** Work to do **
Copy the lines below word for word, leaving out the pictures.

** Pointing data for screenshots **
┌──

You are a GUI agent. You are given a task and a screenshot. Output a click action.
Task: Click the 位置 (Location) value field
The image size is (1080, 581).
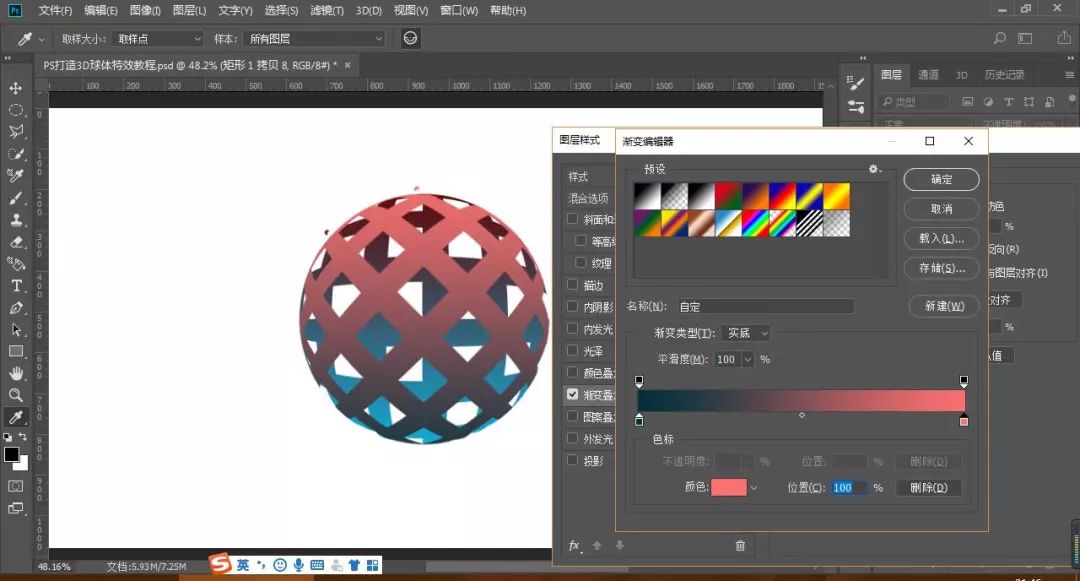[845, 487]
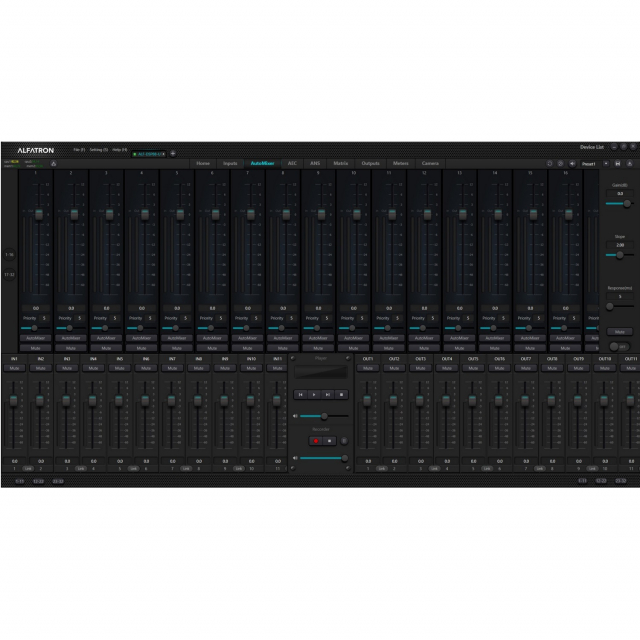The width and height of the screenshot is (640, 640).
Task: Start recording with the red Recorder button
Action: (x=315, y=439)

└──

** Exercise solution **
You are a GUI agent. You are given a task and a screenshot. Output a click action.
Task: Click the 位置 (Location) value field
The image size is (1080, 581).
[845, 487]
The width and height of the screenshot is (640, 640).
Task: Start recording with the red Recorder button
Action: (x=315, y=439)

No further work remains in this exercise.